Task goal:
Exactly the lines from the one containing "Task: Click the Help icon in toolbar" through the end of the data below are to be reproduced, and nothing besides them.

Pixel coordinate grounding data:
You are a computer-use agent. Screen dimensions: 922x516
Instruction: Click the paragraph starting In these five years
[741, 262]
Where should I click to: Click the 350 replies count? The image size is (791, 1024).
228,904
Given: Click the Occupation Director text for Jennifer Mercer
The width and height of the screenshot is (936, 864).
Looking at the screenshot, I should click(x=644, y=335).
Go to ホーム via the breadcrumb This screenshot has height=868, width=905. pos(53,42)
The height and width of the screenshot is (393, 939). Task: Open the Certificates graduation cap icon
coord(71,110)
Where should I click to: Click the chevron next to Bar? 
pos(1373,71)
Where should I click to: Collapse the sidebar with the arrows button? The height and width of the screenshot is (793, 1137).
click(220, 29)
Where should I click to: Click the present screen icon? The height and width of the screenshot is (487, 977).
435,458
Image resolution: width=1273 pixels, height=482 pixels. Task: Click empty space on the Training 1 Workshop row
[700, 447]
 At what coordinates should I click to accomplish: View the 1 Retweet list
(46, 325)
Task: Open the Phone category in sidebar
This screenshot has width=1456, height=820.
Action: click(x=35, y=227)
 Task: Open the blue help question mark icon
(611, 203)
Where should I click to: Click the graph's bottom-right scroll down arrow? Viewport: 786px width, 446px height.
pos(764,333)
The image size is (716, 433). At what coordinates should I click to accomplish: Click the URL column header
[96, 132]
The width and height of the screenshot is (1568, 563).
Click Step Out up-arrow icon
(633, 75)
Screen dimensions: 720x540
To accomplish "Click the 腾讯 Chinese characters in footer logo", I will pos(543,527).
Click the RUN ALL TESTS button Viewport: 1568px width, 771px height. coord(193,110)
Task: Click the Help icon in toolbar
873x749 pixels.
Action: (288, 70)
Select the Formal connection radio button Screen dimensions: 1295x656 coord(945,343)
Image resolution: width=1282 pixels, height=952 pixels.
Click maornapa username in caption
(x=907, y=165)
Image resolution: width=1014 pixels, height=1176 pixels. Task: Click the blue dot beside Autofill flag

Output of the task:
Task: Click the Help icon in toolbar
873x749 pixels.
Action: (288, 70)
Select the Formal connection radio button Screen dimensions: 1295x656 coord(945,343)
Image resolution: width=1282 pixels, height=952 pixels.
Click maornapa username in caption
(x=907, y=165)
Image resolution: width=1014 pixels, height=1176 pixels. Task: Click the blue dot beside Autofill flag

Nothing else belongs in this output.